TASK REQUIREMENTS:
Copy the records below word for word, from their first line through the line containing "coord(1334,591)".

·····

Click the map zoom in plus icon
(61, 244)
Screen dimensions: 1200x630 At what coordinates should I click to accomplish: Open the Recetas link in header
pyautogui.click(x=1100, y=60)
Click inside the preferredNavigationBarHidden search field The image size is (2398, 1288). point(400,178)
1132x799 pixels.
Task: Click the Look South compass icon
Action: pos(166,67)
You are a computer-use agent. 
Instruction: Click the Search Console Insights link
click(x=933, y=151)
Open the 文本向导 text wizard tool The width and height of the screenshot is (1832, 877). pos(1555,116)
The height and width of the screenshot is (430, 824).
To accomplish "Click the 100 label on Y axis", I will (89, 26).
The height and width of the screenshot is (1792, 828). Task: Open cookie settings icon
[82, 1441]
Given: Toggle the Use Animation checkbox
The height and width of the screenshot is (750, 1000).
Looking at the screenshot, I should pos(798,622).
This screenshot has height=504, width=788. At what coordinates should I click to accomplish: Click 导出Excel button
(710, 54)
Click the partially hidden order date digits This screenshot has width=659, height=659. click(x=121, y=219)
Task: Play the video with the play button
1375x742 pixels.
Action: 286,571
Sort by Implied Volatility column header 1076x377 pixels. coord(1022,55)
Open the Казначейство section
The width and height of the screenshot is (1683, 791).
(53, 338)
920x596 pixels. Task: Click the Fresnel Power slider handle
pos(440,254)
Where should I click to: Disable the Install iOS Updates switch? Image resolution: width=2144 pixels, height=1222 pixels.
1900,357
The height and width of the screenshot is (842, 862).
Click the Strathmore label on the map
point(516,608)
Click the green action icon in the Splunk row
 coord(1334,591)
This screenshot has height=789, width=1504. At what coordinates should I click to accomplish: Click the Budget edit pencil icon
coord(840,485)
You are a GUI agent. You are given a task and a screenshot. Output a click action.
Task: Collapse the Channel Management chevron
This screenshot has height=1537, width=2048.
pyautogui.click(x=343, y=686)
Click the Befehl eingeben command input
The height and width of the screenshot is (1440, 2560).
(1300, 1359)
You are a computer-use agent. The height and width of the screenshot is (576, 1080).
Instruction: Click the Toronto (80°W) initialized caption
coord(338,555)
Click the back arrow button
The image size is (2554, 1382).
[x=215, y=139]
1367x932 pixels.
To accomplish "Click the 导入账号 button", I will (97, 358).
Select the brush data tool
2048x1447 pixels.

·····

EXERCISE OUTPUT:
Click the map zoom in plus icon
(61, 244)
Screen dimensions: 1200x630 At what coordinates should I click to accomplish: Open the Recetas link in header
pyautogui.click(x=1100, y=60)
Click inside the preferredNavigationBarHidden search field The image size is (2398, 1288). point(400,178)
1132x799 pixels.
Task: Click the Look South compass icon
Action: pos(166,67)
You are a computer-use agent. 
Instruction: Click the Search Console Insights link
click(x=933, y=151)
Open the 文本向导 text wizard tool The width and height of the screenshot is (1832, 877). pos(1555,116)
The height and width of the screenshot is (430, 824).
To accomplish "Click the 100 label on Y axis", I will (89, 26).
The height and width of the screenshot is (1792, 828). Task: Open cookie settings icon
[82, 1441]
Given: Toggle the Use Animation checkbox
The height and width of the screenshot is (750, 1000).
Looking at the screenshot, I should pos(798,622).
This screenshot has height=504, width=788. At what coordinates should I click to accomplish: Click 导出Excel button
(710, 54)
Click the partially hidden order date digits This screenshot has width=659, height=659. click(x=121, y=219)
Task: Play the video with the play button
1375x742 pixels.
Action: 286,571
Sort by Implied Volatility column header 1076x377 pixels. coord(1022,55)
Open the Казначейство section
The width and height of the screenshot is (1683, 791).
(53, 338)
920x596 pixels. Task: Click the Fresnel Power slider handle
pos(440,254)
Where should I click to: Disable the Install iOS Updates switch? Image resolution: width=2144 pixels, height=1222 pixels.
1900,357
The height and width of the screenshot is (842, 862).
Click the Strathmore label on the map
point(516,608)
Click the green action icon in the Splunk row
 coord(1334,591)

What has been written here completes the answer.